I recently spent a few days at Walt Disney World in Florida, and I came away very impressed by the Disney transportation system. The Disney folks are masters of getting people where they want to go quickly and easily throughout Walt Disney World, which includes four major theme parks, two entertainment and shopping complexes, 17 Disney resorts/hotels, seven affiliated "official Walt Disney World hotels," seven golf courses, three water parks, and the Disney Institute.

It occurred to me that the Disney transportation system parallels the guiding principles of the Federal Highway Administration (FHWA). Both FHWA and Disney are committed to excellence in service to their customers; both seek to leverage technology and innovation to ensure the most efficient, effective, and environmentally sensitive intermodal transportation system; and both strive for quality and continuous improvement.

And similar to FHWA's goals for safety, mobility and productivity, the Disney system is safe, multimodal and intermodal - moving people by bus, several types of boats, and monorail - efficient (quick and easy for the user), reliable (operates on continuous cycle, ensuring not only a relatively short waiting time but also adequate "capacity" to move the large number of riders efficiently), and integrated (allowing the rider to change carriers or modes easily using a single transportation pass).

The folks at Disney are very clever (characterized by being skillful, resourceful, and ingenious). Their transportation system is the result of great planning and design, which can be seen, for example, in the waterway connections between some of the resorts and theme parks.

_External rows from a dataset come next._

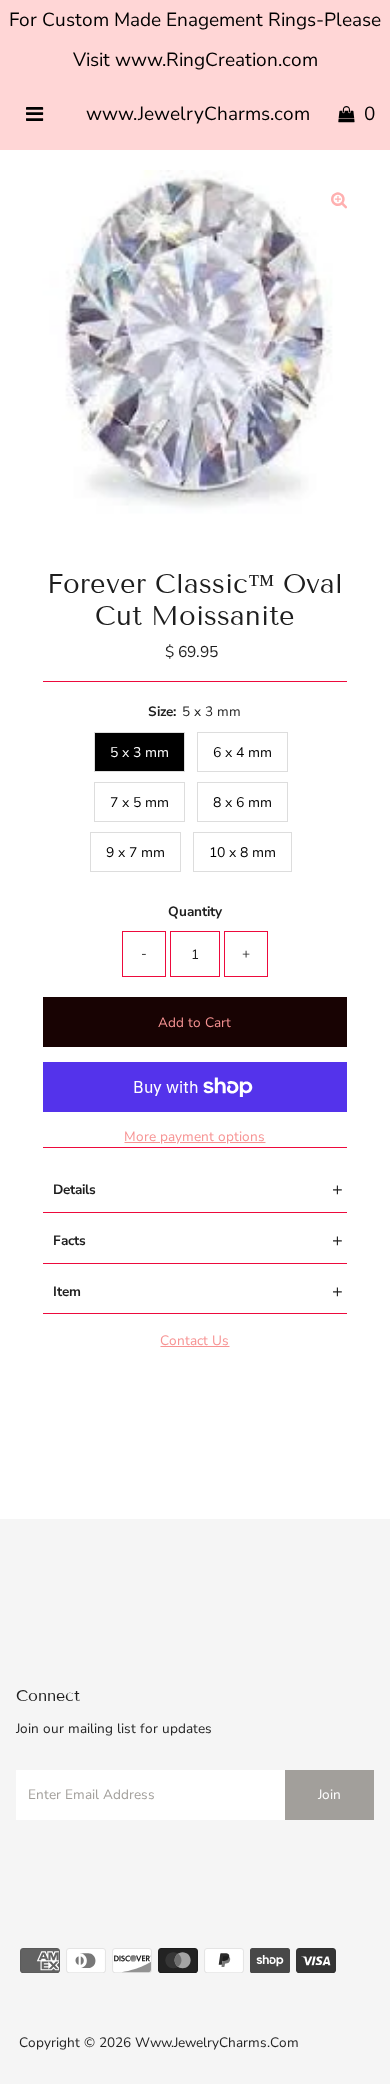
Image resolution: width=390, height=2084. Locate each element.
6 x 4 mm (242, 752)
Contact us (194, 1340)
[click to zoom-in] (339, 202)
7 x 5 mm (139, 802)
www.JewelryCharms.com (198, 114)
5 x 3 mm (139, 752)
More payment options (194, 1136)
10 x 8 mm (242, 852)
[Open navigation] (34, 115)
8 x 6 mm (242, 802)
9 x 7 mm (135, 852)
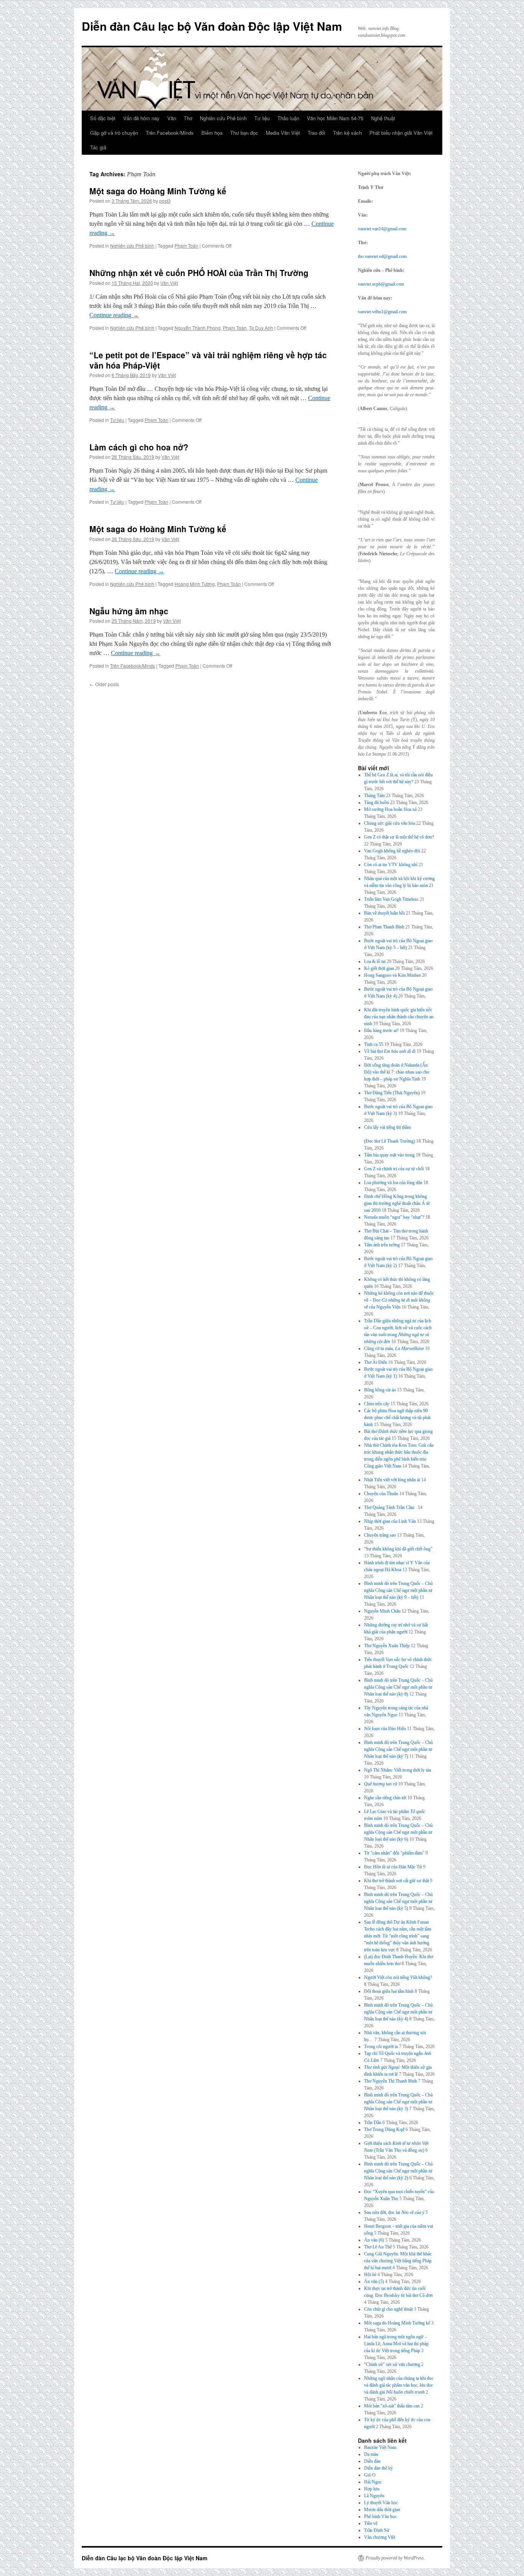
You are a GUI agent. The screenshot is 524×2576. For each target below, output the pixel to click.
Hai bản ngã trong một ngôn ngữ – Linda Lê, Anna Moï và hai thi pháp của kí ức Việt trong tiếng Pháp (396, 2343)
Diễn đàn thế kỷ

Of course, the projects and problems faced by FHWA and its partners in their quest to "create the best [national] transportation system in the world" are much more numerous, massive, and complex than the anything Disney has to deal with in its very controlled environment. However, that simply makes the need to be clever so much more essential, and a changing environment shaped by the Transportation Equity Act for the 21st Century (TEA-21) and by the restructuring of FHWA increases the need to think "outside the box."

FHWA and its partners are also very clever, and Public Roads has reported many of the ways they are leveraging technology and innovation - everything from deployments of integrated, intelligent transportation systems in urban and rural areas to innovative, highway financing methods. The objective of Public Roads is to share information, stimulating the imagination of our readers so that together FHWA and all of its partners can discover clever and effective ways to continuously improve surface transportation in the United States.